Id. We may, in our discretion, when confronted by questions of equity, decide on the application of equitable tolling within the broad valley of doing justice, not the narrow canyon of legal rule. Under the circumstances of this case, no inquiry could have discovered the critical facts of the state’s own admission of responsibility, and therefore inquiry was precluded until the publication of the Report in 2001. Because “[ejquity eschews mechanical rules” and requires us to exercise flexibility, “[ejquity will not lend itself to such fraud and historically has relieved from it.” Holmberg v. Armbrecht, 327 U.S. 392, 396, 66 S.Ct. 582, 90 L.Ed. 743 (1946); see also, TRW Inc. v. Andrews, 534 U.S. 19, 27, 122 S.Ct. 441, 151 L.Ed.2d 339 (2001). Fraudulent concealment, like an assertion of exceptional circumstances, constitutes a method of establishing equitable tolling, and the question of whether the Oklahoma governments engaged in fraudulent concealment should have gone to the jury. See, e.g., Hobson, 737 F.2d at 37. Accordingly, the panel inadequately addressed the issue of whether fraudulent concealment forecloses defendants’ time bar defense.
It would be a perversion of equity at this stage to reward concealment recognized by the Oklahoma Legislature as “a ‘conspiracy of silence’ [that] served the dominant interests of the state,” Okla. Stat. tit. 74, § 8000.1, merely because the plaintiffs were all too aware of the general cause of their injury, even though the details remained hidden and unacknowledged.
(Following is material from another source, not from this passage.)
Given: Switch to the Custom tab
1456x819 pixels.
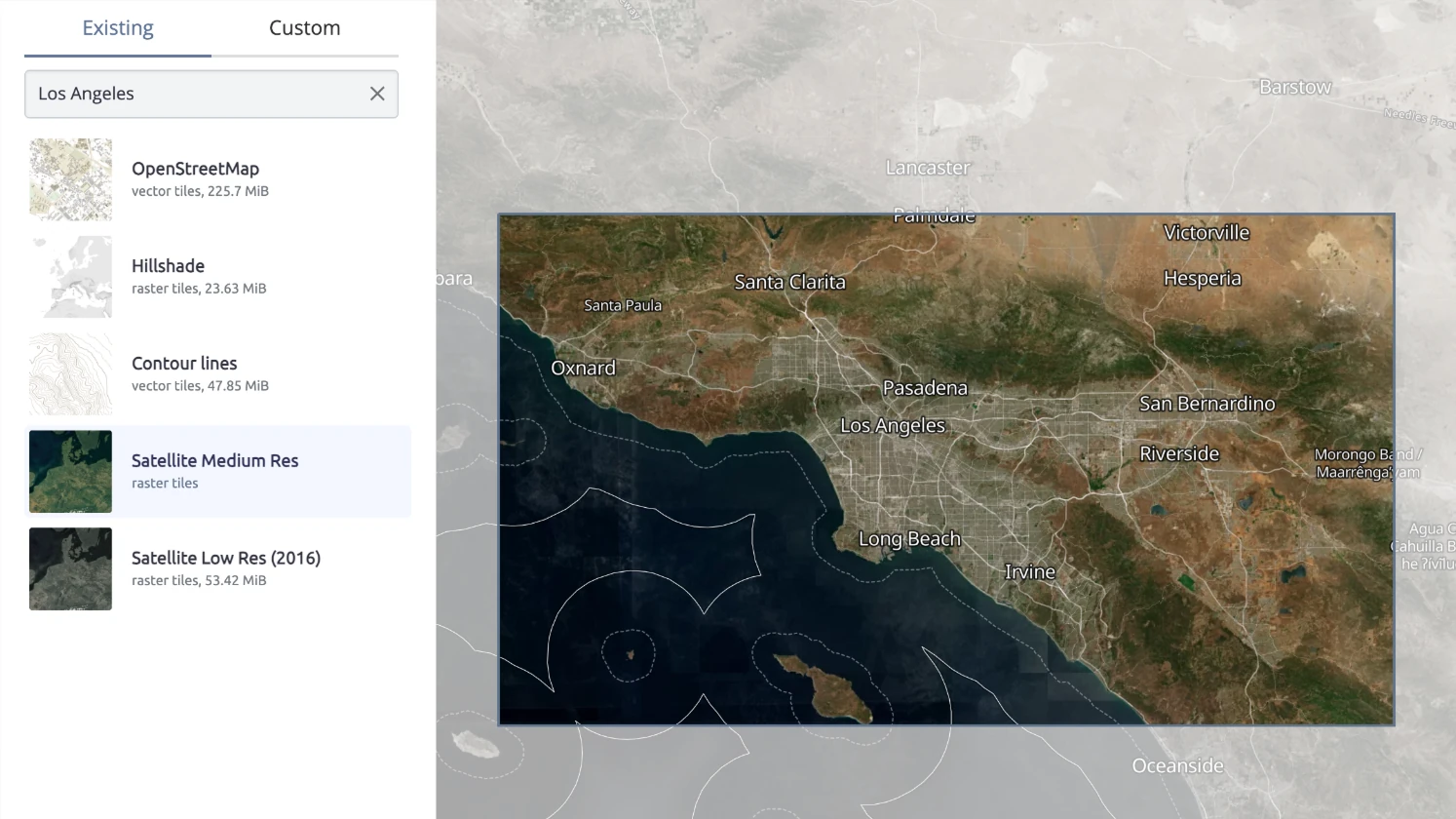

I would not so easily conclude, as does the panel, that merely because plaintiffs were *1165able to file over one hundred lawsuits in the aftermath of the atrocity (all of which were frustrated by courts’ complicity in the concealment), that the city and state should be given the benefit of their concealment and allowed to raise the defense of the statute of limitations. This is particularly so in view of the district court’s, and the panel’s own, determination .that the original lawsuits were fruitless. Indeed, Scott Ellsworth’s The Tulsa Race Riot, attached to the Report, ends with the following: “In the 1920’s Oklahoma courtrooms and halls of government, there would be no day of reckoning for either the perpetrators or the victims of the Tulsa race riot. Now, some seventy-nine years later, the aged riot survivors can only wonder if, indeed, that day will ever come.” “Report” at 89. That wonder is over, and I am sad to say that before our court, that day will never come.
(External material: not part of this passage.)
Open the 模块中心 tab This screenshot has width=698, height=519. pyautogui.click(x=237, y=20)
In summary, plaintiffs seek the. one thing they could not get in 1921: a court to hear their claims free of official denial of culpability. Because the governments officially denied their guilt for the Riot and instead employed their judicial powers officially to condemn the African-American community for the tragedy, the district court properly concluded that equity - demands tolling the statute of limitations. The district court’s dismissal of plaintiffs’ claim that those exceptional circumstances merited tolling the statute until the publication of the Commission Report should be revisited. Because the panel erred by affirming that conclusion and by applying an inappropriate legal standard to decide plaintiffs’ fraudulent concealment claims, this matter deserves en banc consideration.
Accordingly, I DISSENT from the court’s denial of en banc review. I am authorized to state that Judge Seymour joins me in this dissent.

. We review a district court’s application of equitable tolling principles for abuse of discretion. Garrett v. Fleming, 362 F.3d 692, 695 (10th Cir.2004).